SELECTED EXCERPT =
— begin —
# Espada vs Organization 13



## The810kid (Aug 25, 2009)

These matchups are one I thought would be interesting the Espada get help from Aizen Tousen and Gin to even the numbers here are the match ups the battle takes place in the world of nothing that Sora and Riku fought Xemnas in PIS is off but CIS is still on just to make things interesting and from preventing rapes. Twilight Xemnas is banned

Xemnas vs Aizen
Xigbar vs Stark
Zexion vs Barragan
Larxene vs Halibel
Saix vs Ulquiorra
Xaldin vs Nnoitra
Axel vs Grimmjow
Luxord vs Zommari
Demyx vs Szayel
Lexaeus vs Aaroniero
Marluxia vs Yammy
Vexen vs Gin
Roxas vs Tousen


----------



## Onomatopoeia (Aug 25, 2009)

Org 13 sweeps save for Barry, Harry and Sizzle. And maybe Stark.


----------



## The810kid (Aug 25, 2009)

And just how is Roxas supposed to beat Tousen and I also think Grimmjow would beat Axel they sort of have the same personality which is why I paired them up. I also don't see Ulquiorra losing to Saix.


----------



## noobthemusical (Aug 25, 2009)

Roxas fights on level with Sora, he also has multi directional beams that attack opponents, he doens't need to see you for it to attack.

Axel has better feats.


@Ono
Szayel might lose he didn't do much, sure the organ thing could work but as for actuall battle skill he could lose.


----------



## Onomatopoeia (Aug 25, 2009)

> @Ono
> Szayel might lose he didn't do much, sure the organ thing could work but as for actuall battle skill he could lose.



Gabriel.


----------



## ~Avant~ (Aug 25, 2009)

noobthemusical said:


> Roxas fights on level with Sora, he also has multi directional beams that attack opponents, he doens't need to see you for it to attack.



I dont recall Roxas ever having the technique.



> Axel has better feats.



Such as?




> @Ono
> Szayel might lose he didn't do much, sure the organ thing could work but as for actuall battle skill he could lose.



Szayel would Lol Stomp Demyx


----------



## Zen-aku (Aug 25, 2009)

The810kid said:


> And just how is Roxas supposed to beat Tousen and I also think Grimmjow would beat Axel they sort of have the same personality which is why I paired them up. I also don't see Ulquiorra losing to Saix.



You should know a bunch of  KH tards are going to invade this thread, Logic wont apply


----------



## Ulti (Aug 25, 2009)

> Xemnas vs Aizen



Xemnas stomps, unless he does one of his little speeches :ho



> Xigbar vs Stark



Could go either way



> Zexion vs Barragan



Depends on who can get their haxx up first



> Larxene vs Halibel



Could go either way



> Saix vs Ulquiorra



Could go either way



> Xaldin vs Nnoitra



Xaldin



> Axel vs Grimmjow



Grimmjow



> Luxord vs Zommari



Luxord



> Demyx vs Szayel



Szayel



> Lexaeus vs Aaroniero



Lexaeus



> Marluxia vs Yammy



Marluxia



> Vexen vs Gin



Could go either way



> Roxas vs Tousen



Could go either way


----------



## The Saltiest Pizza (Aug 25, 2009)
— end —
ENTRIES SHOWN =
— begin —
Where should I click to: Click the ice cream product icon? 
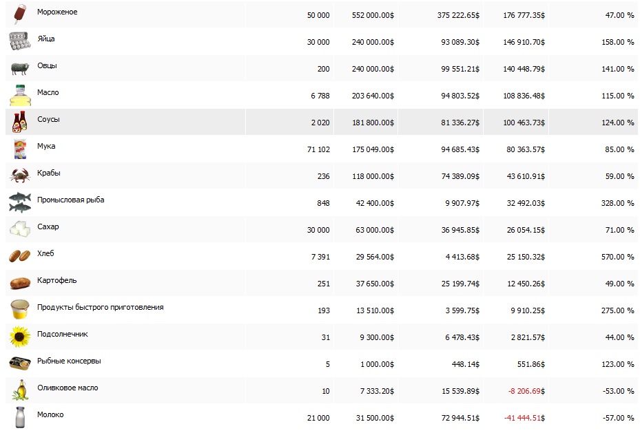click(x=20, y=13)
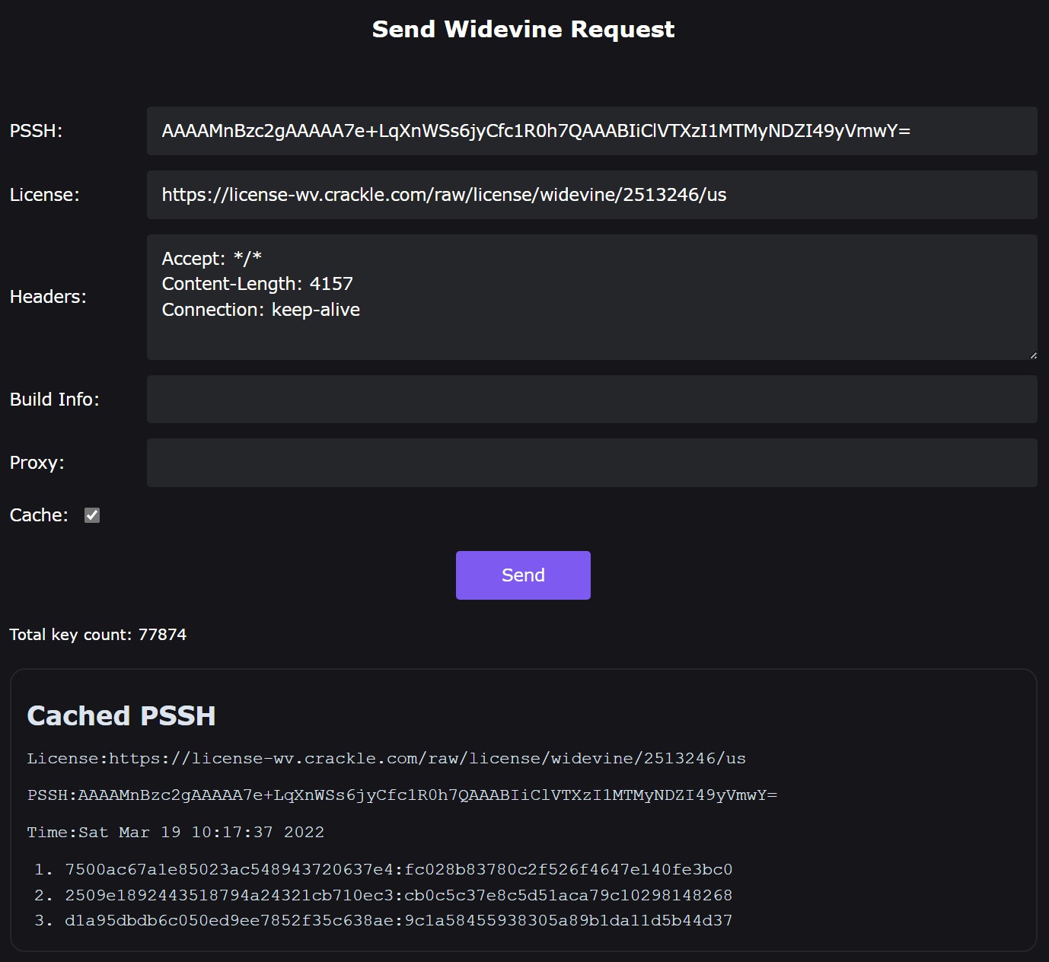The height and width of the screenshot is (962, 1049).
Task: Click the third cached key starting d1a95dbd
Action: pyautogui.click(x=398, y=920)
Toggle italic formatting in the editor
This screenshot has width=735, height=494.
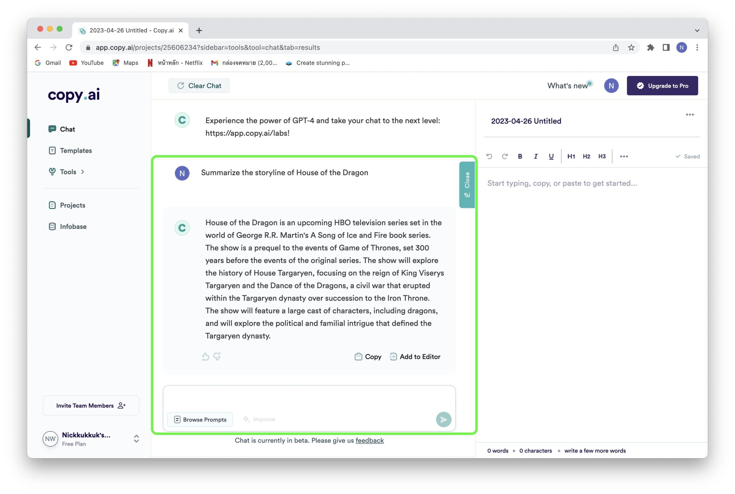tap(536, 157)
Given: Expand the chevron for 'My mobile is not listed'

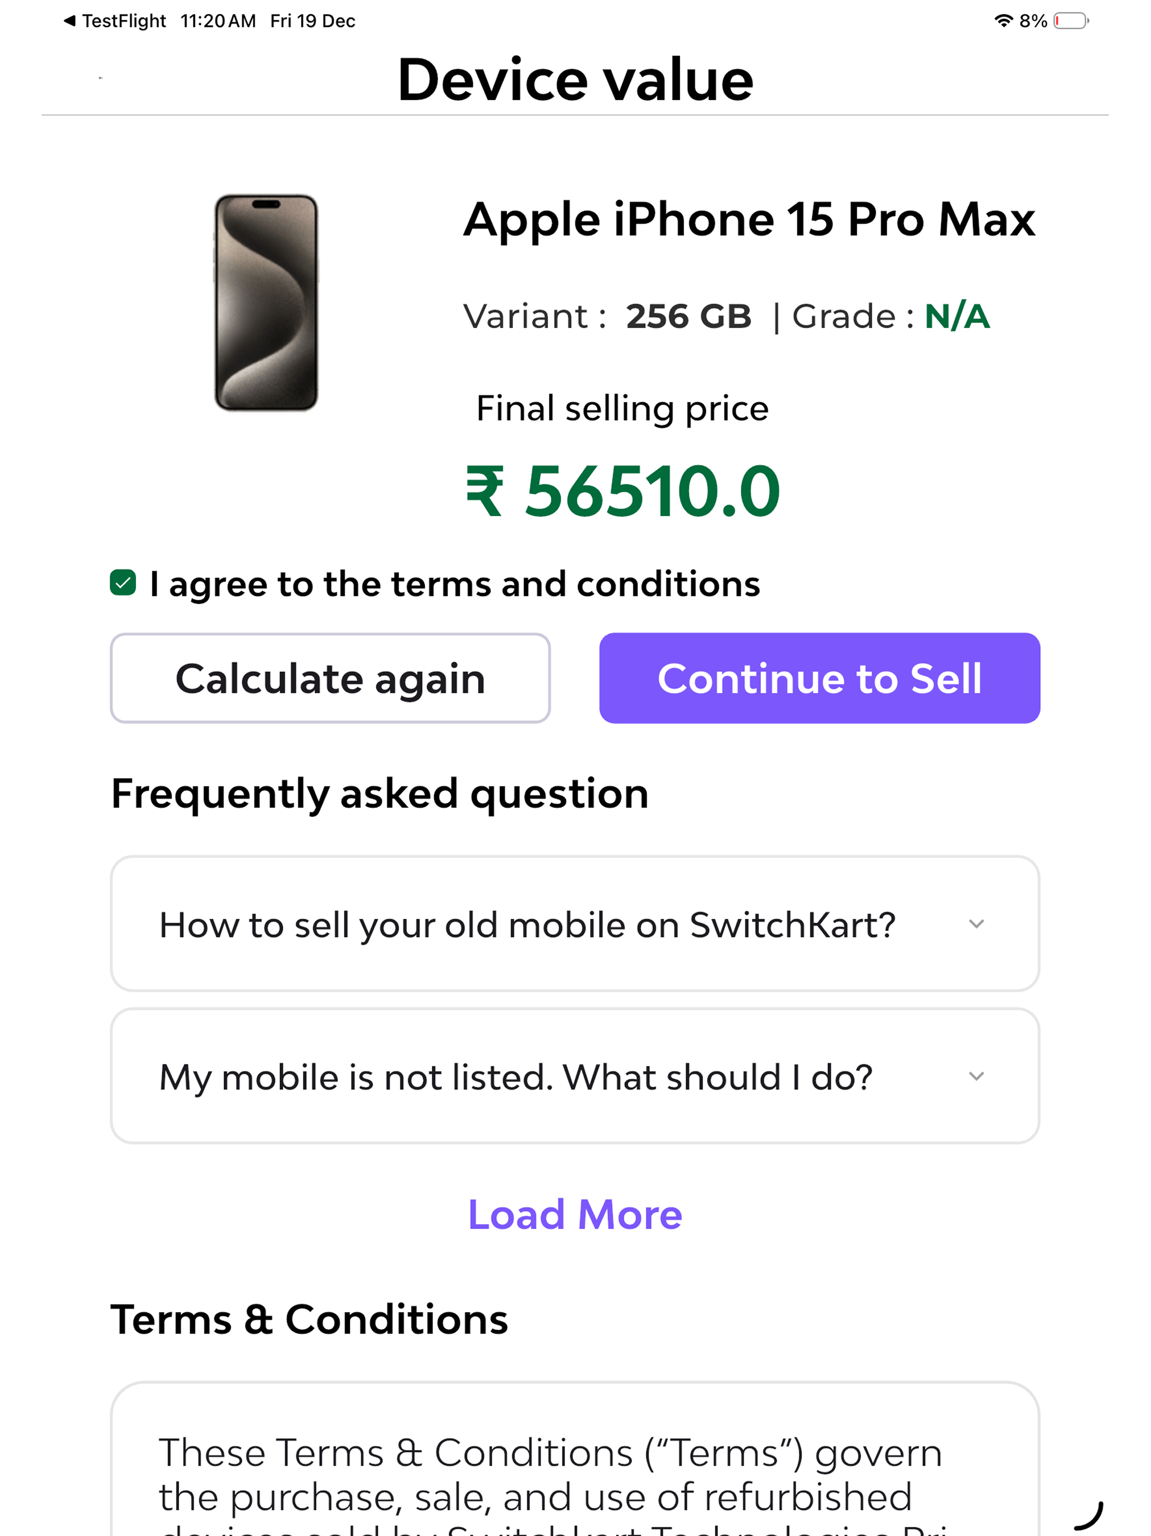Looking at the screenshot, I should point(976,1076).
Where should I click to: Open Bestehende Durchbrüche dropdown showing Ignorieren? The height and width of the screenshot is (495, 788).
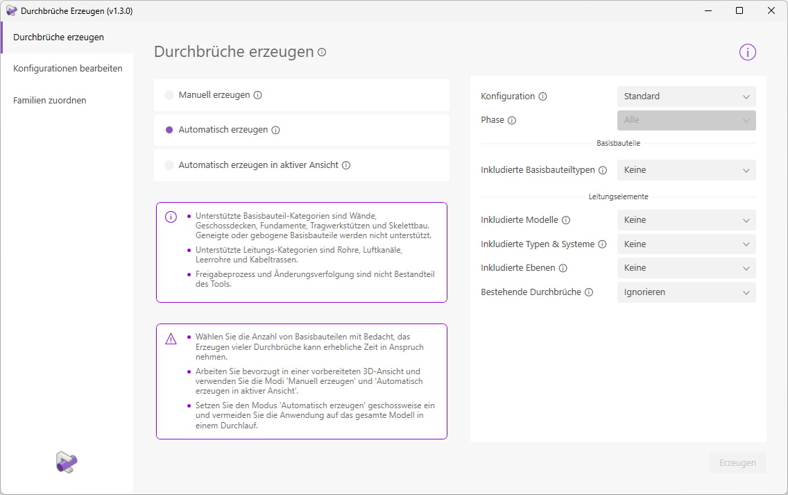pyautogui.click(x=686, y=292)
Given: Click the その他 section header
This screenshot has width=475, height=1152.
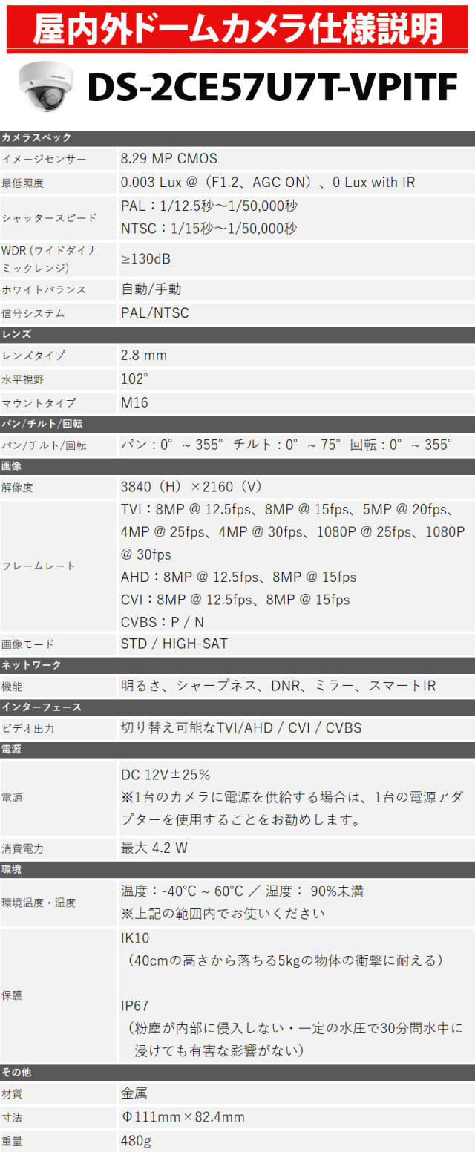Looking at the screenshot, I should click(16, 1073).
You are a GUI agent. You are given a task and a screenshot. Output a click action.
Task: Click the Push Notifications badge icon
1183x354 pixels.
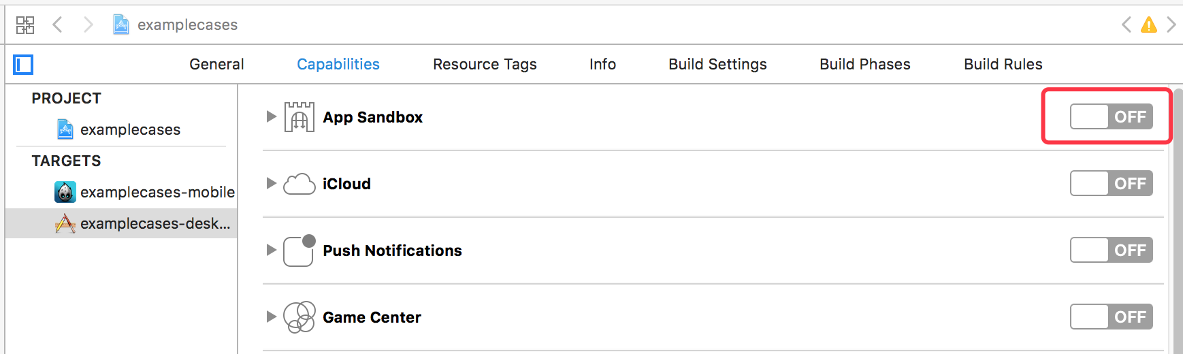[x=299, y=251]
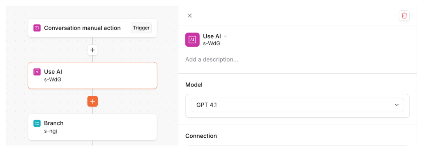Open the GPT 4.1 model dropdown

tap(297, 105)
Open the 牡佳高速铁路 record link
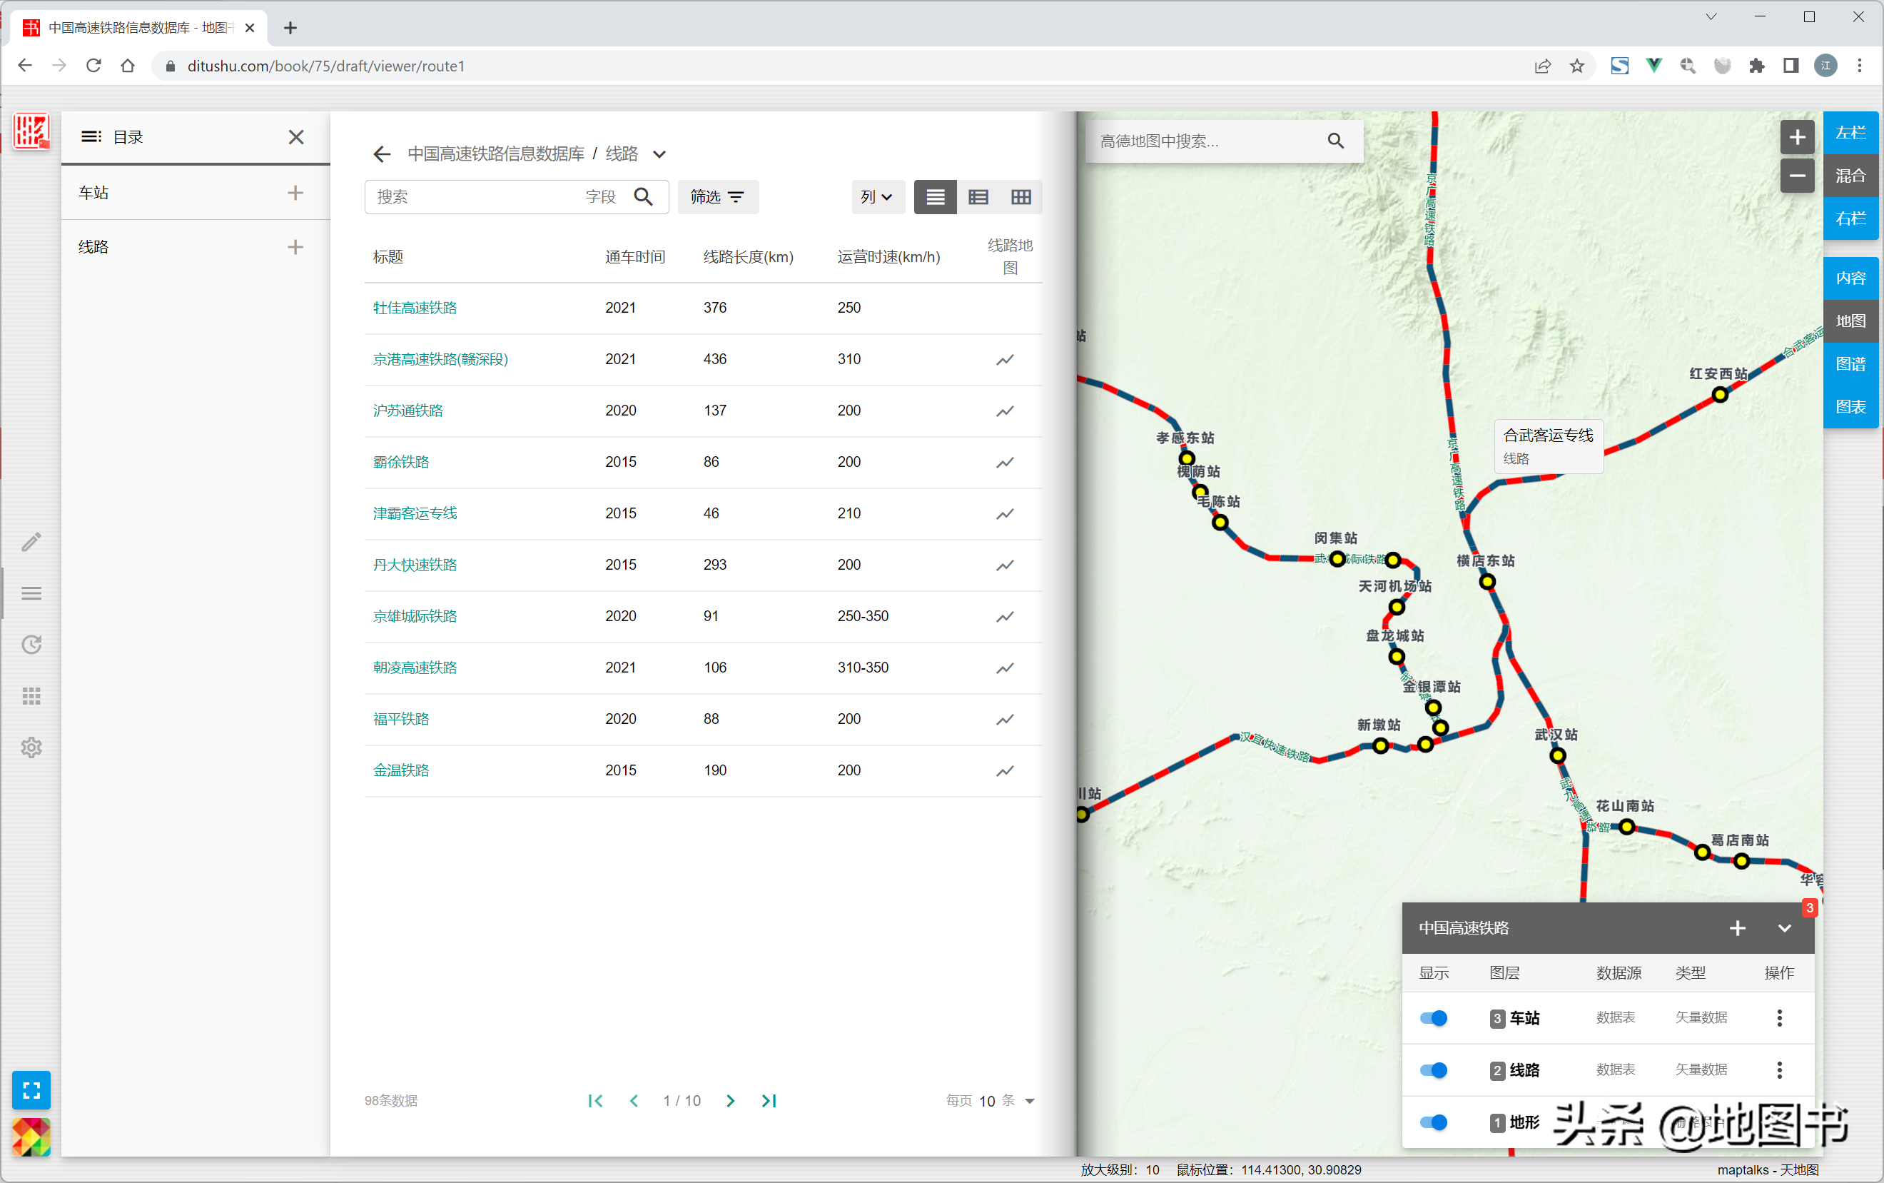The width and height of the screenshot is (1884, 1183). [414, 307]
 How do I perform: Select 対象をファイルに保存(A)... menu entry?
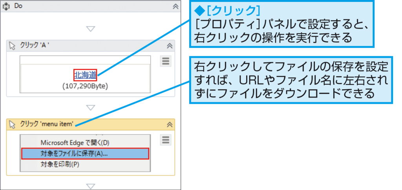[85, 153]
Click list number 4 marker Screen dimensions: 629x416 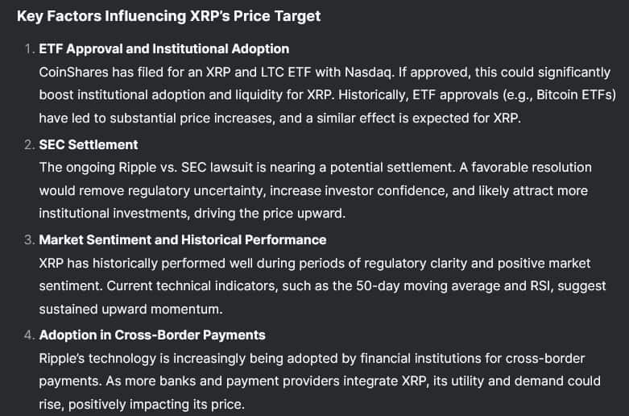29,335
— end —
REQUEST A =
Answer these from the Espada vs Organization 13 thread:
(i) Which version of Xemnas does the opening post ban?
(ii) What does ~Avant~ say Szayel would do to Demyx?
(iii) Whom does Ulti pick as the winner of Luxord vs Zommari?
REQUEST B = In Ulti's post in the Espada vs Organization 13 thread, list every matchup marked "Could go either way".
Answer from the Espada vs Organization 13 thread alone, without drawing on the data.

CORRECT RESULT A =
(i) Twilight Xemnas
(ii) "Lol Stomp" him
(iii) Luxord

CORRECT RESULT B =
- Xigbar vs Stark
- Larxene vs Halibel
- Saix vs Ulquiorra
- Vexen vs Gin
- Roxas vs Tousen